General Lee had the opportunity to serve his nation and stand for a worthy, civilizing cause. He turned it down as he turned his back on his oath and his Commander in Chief. He then oversaw the deaths of hundreds of thousands of people all in the name of fighting for the preservation of slavery. He was a terrorist in every definition of the term who twice attacked American cities. The best that could be said about Robert E. Lee is that, in the end, he wasn’t willing to let his soldiers be completely slaughtered in the face of a lost cause. He was willing and able to negotiate a surrender by which his men received decent terms. In the final sum of his legacy, Lee was a regressive figure, blood stained without any redeeming accomplishment to his name

When it comes to Confederate leaders, there really should be no debate.

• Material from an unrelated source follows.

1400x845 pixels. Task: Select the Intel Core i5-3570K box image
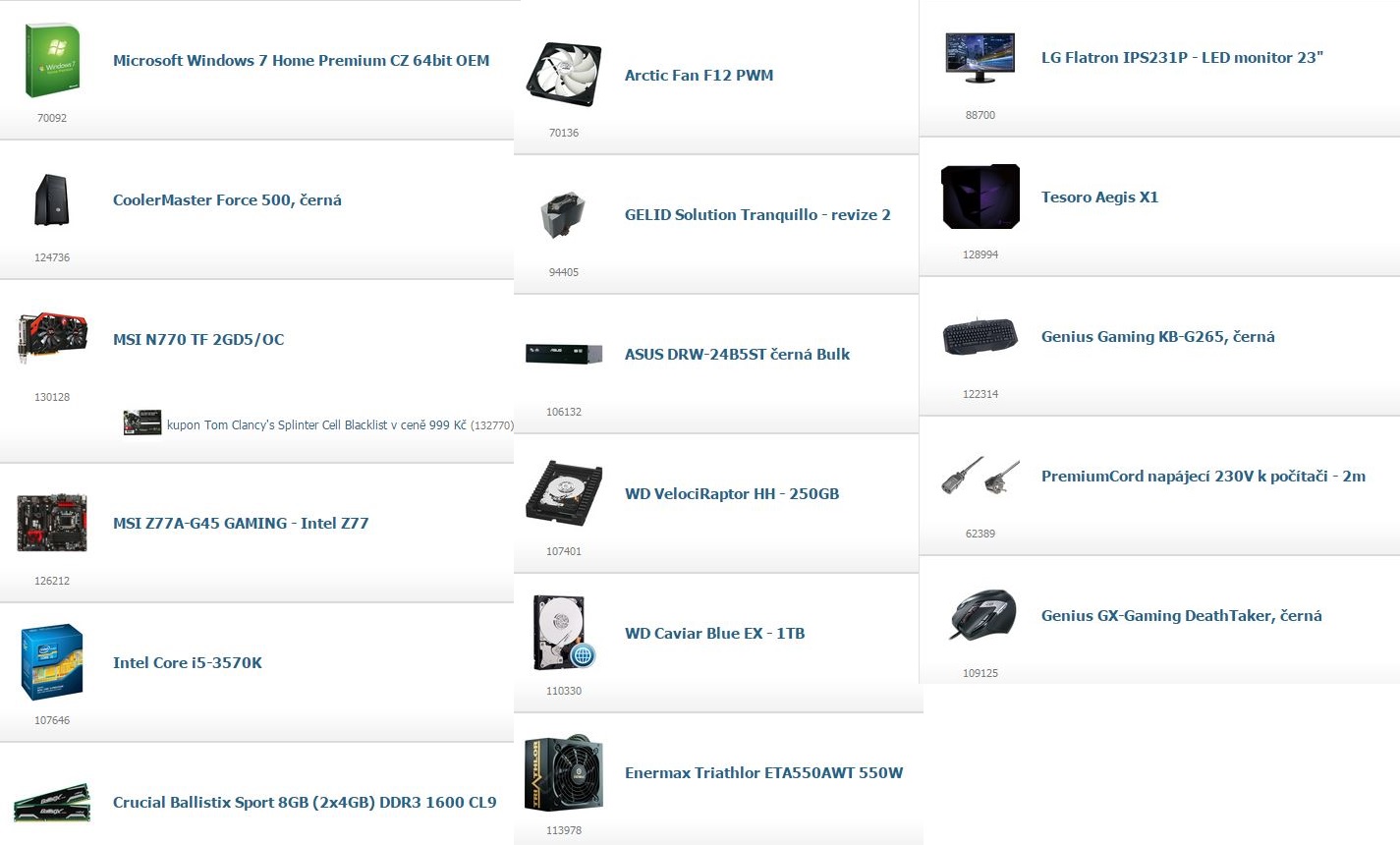[x=52, y=662]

The matter becomes more complicated when we consider more complex figures, like George Washington or Ulysses Grant. Great figures, with great and positive accomplishments, but not without leaving a swath of destruction, blood and pathos in their wake. What do statues of these men really represent to, say, indigenous people whose lives and cultures were destroyed, or to victims of the meat grinder of modern warfare?

The problem lay in making men into monuments. We try to carve the noblest qualities of history’s great contributors into stone. However, in doing so, we invariably condone the often bloody costs upon which many of these contributions rest.

Perhaps the problem rests in trying to make history’s heroes out to be more than the great but flawed individuals they were. We are trying to memorialize the particular virtues that each represents, but often fall short in the face of the victims of these virtues. Is there a way to memorialize the contributions we admire without having to enshrine the pathos and pain so associated? Is there a way for us to commemorate the ideas and values that we admire, that we see in our heroes? Perhaps we should stop exalting people and find ways to enshrine the ideas we have in mind when we mythologize historical figures.

Columbus accomplished a great feat in creating a sustained network between the world’s great land masses. This is undoubtedly true. That this network was tempered in blood and slavery and horrors the echoes of which have lasted more than half a millennia is also true. If Columbus becomes the icon of the former, he must also represent the latter–especially in the eyes of those victimized by the perpetual structures he put into place.

So do figures like Napoleon, or Elizabeth I, Columbus, or Washington deserve statues in their honor?

I don’t know.

I do believe, however, that if we are to memorialize the contributions of these complex figures, then their victims should have something to say about how that is done.


  1. I guess this is true of everyone, whether they make history or not.